Zafer TÜZÜN/YENİGÜN HABER – Diyarbakır'da bir araya gelen erkekler, 25 Kasım Kadına Yönelik Şiddetle Uluslararası Mücadele Günü kapsamında merkez Yenişehir ilçesi Ofis semtinde bulunan AZC Plaza önünde basın açıklaması yaptı. Açıklamaya Demokratik Bölgeler Partisi (DBP) ile Halkların Eşitlik ve Demokrasi Partisi (DEM Parti) Diyarbakır il örgütleri ve sivil toplum kuruluşu temsilcisi katıldı.
POLİSLER DÖVİZE EL KOYDU
Açıklama öncesi dövizleri kontrol eden polisler, gazeteci Nagihan Akarsel'in fotoğrafının yer aldığı dövize el koydu.
Açıklamayı DEM Parti Diyarbakır il eşbaşkanı Abbas Şahin okudu. Açıklama esnasında polisler Jin jîyan azadî sloganı atılırken sık sık engellemeye çalıştı.
'HER GÜN KADINLAR KATLEDİLİYOR'
DEM Parti Diyarbakır il eşbaşkanı Abbas Şahin, 25 kasım gününün ortaya çıkışını hakkında bilgi vererek söze başladı.
Şahin" 1960'ta Dominik cumhuriyetinde faşist diktatör Trujillo'nun baskı ve işkencelerine dönük mirabel kardeşlerin diktatöre karşı direnişinin yıl dönümü. Kadın düşmanlığı, yoğun olarak yaşandığı ülkemiz de dahil dünyanın dört bir yanında kadınlar cezasızlık sistemiyle eril zihniyet toplumun en derinliklerine ve her alanına işlenmektedir.
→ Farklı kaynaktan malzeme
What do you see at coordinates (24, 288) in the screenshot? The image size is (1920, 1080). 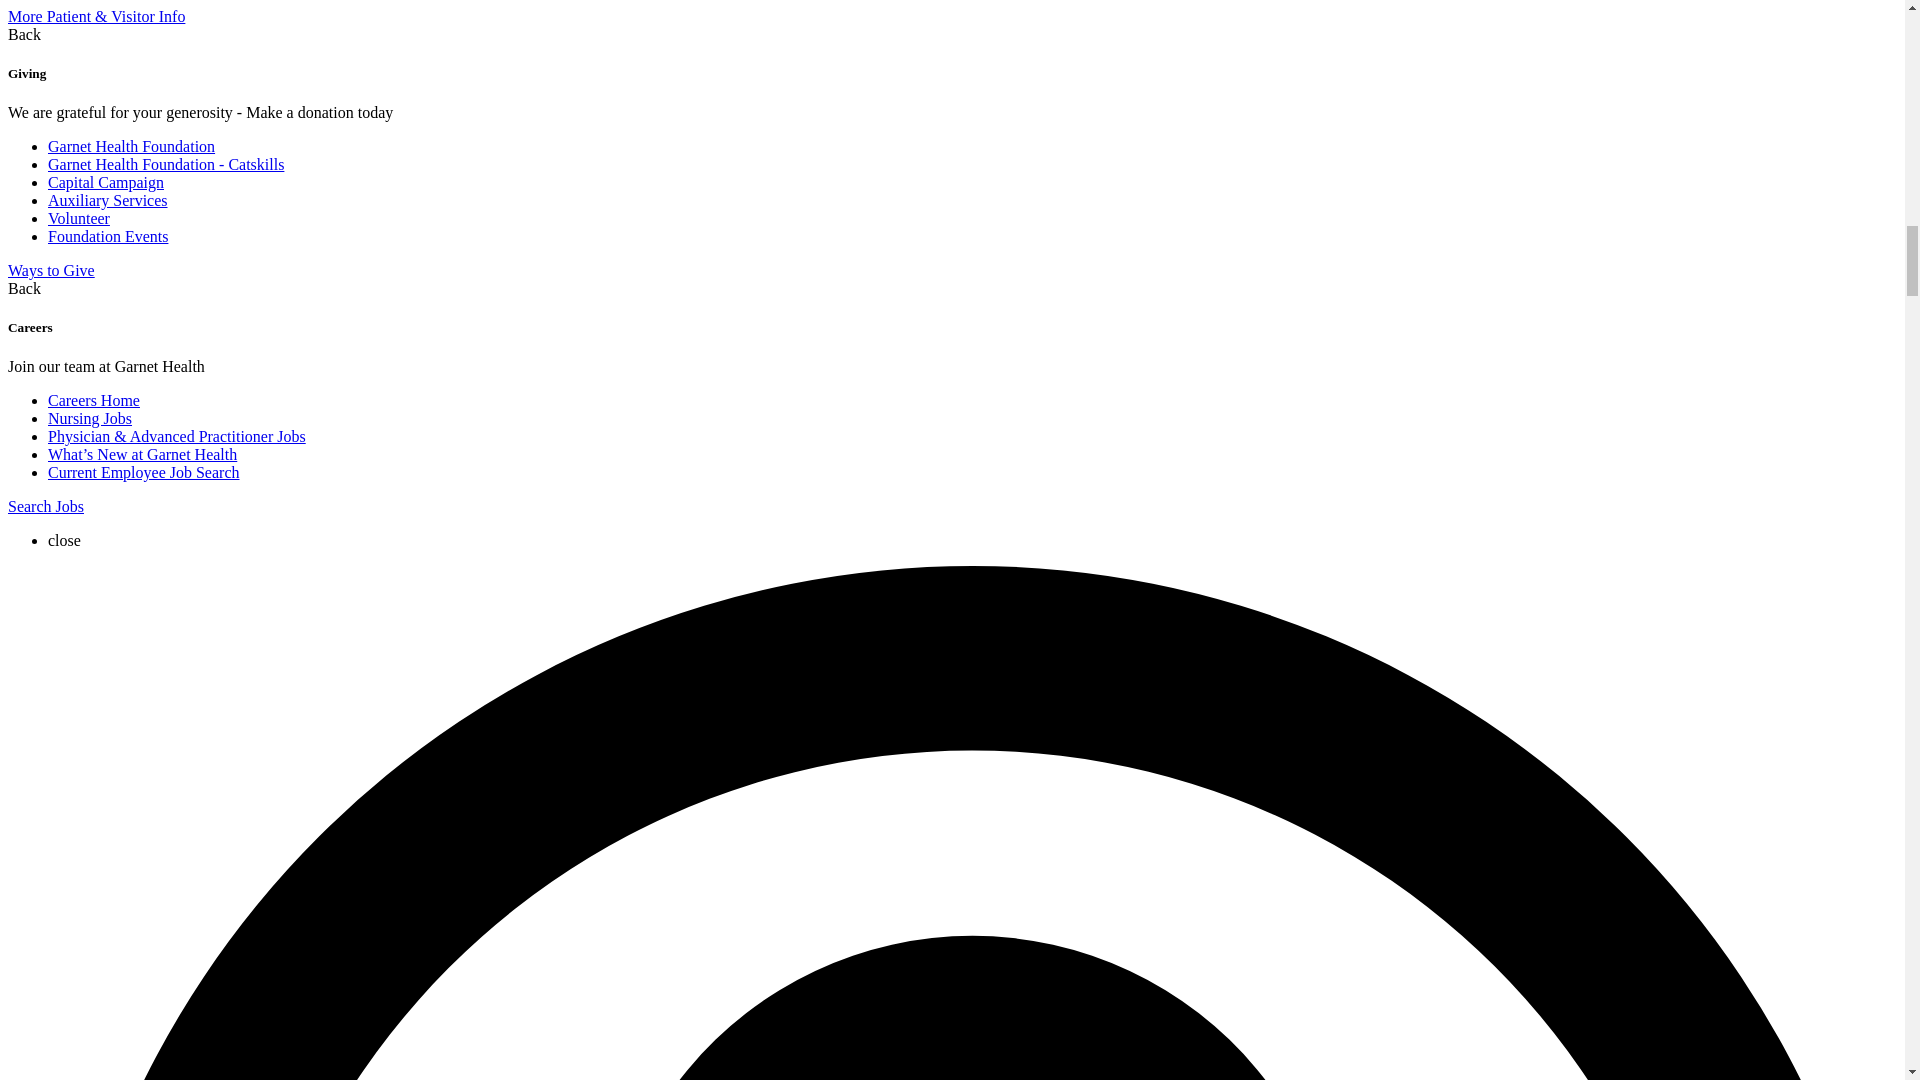 I see `Go back` at bounding box center [24, 288].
Tekleştirilemeyen ve ötekileştirilenlerin yok edildiği bu zihniyet dünyanın dört bir yanına bilinçli bir şekilde örgütleniyor. İran’da saçı göründüğü için Mahsa Jina Amini’nin; gerçekte toplumun çürümüş zihniyetinin yansıması olan, sözde ahlak polisleri tarafından işkenceyle katledilmesi, Hindistan’da tecavüz edilip öldürülen kadın doktor ve benzeri örneklerle çoğaltılabilir. Ülkemizde de her gün çeşitli bahanelerle erkek-devlet çürümüş zihniyetin tetikçisi olan eş, sevgili, aile erkek tarafından katlediliyor" dedi.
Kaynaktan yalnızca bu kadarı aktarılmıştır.